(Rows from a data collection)

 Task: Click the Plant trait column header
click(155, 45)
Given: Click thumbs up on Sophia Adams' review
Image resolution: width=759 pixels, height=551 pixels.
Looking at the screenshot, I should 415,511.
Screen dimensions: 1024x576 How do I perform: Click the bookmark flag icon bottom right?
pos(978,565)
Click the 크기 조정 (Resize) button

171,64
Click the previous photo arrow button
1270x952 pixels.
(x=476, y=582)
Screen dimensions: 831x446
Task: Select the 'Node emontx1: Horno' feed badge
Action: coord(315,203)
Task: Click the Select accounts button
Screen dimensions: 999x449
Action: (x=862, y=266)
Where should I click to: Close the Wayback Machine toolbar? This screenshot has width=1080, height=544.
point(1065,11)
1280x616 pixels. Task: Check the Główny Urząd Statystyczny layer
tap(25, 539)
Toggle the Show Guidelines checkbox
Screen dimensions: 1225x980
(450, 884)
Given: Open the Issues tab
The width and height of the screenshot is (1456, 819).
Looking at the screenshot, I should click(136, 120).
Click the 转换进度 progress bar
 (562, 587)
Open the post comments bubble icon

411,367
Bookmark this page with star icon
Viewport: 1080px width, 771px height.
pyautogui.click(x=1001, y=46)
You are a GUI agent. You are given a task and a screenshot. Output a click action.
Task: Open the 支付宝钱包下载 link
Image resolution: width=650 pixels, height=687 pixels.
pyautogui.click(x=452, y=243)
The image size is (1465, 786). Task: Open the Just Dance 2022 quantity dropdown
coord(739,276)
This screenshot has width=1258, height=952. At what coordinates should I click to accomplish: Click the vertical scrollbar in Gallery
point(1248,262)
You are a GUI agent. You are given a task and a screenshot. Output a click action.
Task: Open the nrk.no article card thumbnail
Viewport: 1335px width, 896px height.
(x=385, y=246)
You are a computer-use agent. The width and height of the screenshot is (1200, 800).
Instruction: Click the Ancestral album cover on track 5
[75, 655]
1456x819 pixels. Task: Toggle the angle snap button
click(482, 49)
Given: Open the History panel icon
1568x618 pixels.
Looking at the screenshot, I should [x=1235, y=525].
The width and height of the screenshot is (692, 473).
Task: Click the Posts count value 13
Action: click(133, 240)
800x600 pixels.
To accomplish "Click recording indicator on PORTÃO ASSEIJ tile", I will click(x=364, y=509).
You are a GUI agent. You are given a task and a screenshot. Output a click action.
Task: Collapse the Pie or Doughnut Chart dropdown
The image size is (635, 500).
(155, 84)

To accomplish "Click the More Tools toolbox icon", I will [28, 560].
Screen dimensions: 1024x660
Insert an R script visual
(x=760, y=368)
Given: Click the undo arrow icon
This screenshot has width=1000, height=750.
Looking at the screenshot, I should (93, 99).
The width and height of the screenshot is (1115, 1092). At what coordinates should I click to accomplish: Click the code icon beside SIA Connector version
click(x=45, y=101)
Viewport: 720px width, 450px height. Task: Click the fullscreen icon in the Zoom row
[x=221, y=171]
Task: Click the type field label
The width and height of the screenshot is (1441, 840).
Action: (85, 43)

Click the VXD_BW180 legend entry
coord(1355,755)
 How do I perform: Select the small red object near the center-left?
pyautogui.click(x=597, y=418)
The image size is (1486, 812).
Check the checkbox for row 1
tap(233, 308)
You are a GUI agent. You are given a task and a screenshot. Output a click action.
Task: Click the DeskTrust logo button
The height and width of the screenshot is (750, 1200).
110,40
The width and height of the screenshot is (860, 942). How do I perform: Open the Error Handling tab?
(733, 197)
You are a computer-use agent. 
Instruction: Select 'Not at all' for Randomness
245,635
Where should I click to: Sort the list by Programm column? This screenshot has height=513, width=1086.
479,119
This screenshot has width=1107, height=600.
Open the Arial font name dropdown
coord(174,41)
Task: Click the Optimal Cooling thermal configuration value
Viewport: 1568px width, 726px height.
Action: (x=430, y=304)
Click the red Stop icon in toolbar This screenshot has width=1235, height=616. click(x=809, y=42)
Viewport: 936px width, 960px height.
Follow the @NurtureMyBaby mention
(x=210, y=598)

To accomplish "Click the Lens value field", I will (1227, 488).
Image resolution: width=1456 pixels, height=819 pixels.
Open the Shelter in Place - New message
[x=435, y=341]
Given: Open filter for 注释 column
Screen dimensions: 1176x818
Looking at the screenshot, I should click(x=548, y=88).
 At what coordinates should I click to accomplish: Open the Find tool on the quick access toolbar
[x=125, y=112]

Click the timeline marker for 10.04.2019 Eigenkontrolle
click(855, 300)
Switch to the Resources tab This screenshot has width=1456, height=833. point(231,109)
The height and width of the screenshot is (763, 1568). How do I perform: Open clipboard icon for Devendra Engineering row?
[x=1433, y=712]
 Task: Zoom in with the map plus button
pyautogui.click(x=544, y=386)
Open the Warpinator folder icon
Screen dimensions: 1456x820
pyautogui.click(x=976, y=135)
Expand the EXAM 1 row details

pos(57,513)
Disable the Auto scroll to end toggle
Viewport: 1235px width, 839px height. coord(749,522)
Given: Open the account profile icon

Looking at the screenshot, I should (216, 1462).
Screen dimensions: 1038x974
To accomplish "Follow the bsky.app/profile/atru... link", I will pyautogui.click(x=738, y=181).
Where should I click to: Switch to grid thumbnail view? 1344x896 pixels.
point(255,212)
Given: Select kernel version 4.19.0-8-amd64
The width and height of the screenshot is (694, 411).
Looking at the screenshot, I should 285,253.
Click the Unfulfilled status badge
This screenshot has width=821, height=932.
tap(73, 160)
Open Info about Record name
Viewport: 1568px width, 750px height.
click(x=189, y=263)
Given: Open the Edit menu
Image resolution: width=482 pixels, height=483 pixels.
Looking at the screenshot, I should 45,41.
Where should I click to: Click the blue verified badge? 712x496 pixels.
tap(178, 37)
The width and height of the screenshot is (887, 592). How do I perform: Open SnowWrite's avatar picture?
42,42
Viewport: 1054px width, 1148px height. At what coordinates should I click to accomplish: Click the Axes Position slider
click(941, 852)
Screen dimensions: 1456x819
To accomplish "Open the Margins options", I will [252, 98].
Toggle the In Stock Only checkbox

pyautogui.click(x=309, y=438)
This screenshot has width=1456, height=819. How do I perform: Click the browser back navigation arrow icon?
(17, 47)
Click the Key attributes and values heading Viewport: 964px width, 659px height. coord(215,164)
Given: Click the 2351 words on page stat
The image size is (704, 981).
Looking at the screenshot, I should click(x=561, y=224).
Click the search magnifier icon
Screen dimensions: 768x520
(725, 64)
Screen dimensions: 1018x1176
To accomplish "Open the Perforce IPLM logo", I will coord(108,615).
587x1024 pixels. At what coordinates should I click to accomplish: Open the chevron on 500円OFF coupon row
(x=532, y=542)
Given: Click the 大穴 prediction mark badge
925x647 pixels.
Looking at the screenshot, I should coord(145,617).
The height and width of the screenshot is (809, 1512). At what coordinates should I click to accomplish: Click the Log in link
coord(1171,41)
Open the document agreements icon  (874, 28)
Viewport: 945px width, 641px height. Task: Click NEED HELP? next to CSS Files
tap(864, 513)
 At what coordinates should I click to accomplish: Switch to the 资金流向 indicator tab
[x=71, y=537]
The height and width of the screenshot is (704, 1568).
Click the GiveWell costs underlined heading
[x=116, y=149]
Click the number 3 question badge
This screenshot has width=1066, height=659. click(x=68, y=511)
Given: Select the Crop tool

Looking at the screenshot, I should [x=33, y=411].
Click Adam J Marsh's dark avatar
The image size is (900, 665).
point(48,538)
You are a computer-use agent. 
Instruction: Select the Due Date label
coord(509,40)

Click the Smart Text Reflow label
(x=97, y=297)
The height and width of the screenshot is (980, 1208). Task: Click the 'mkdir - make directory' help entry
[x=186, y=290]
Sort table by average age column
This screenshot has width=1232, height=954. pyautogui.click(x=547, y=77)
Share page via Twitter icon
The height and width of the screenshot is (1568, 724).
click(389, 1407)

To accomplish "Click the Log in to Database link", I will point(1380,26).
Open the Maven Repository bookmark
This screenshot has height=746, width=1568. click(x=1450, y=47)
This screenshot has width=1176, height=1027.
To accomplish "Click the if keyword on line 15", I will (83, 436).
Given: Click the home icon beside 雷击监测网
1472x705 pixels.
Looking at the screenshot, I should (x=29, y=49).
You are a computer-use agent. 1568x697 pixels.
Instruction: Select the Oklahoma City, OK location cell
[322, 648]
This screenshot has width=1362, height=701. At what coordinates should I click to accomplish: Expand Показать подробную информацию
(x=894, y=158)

WRITTEN INSTRUCTION:
Rewrite the rows starting at the line that contains "Given: Select the Crop tool" and ending at the line that contains "I will point(1380,26).", renaming every "label" to "tag" and leaving everything else unchanged.

EXERCISE ANSWER:
Given: Select the Crop tool

Looking at the screenshot, I should [x=33, y=411].
Click Adam J Marsh's dark avatar
The image size is (900, 665).
point(48,538)
You are a computer-use agent. 
Instruction: Select the Due Date tag
coord(509,40)

Click the Smart Text Reflow tag
(x=97, y=297)
The height and width of the screenshot is (980, 1208). Task: Click the 'mkdir - make directory' help entry
[x=186, y=290]
Sort table by average age column
This screenshot has width=1232, height=954. pyautogui.click(x=547, y=77)
Share page via Twitter icon
The height and width of the screenshot is (1568, 724).
click(389, 1407)

To accomplish "Click the Log in to Database link", I will point(1380,26).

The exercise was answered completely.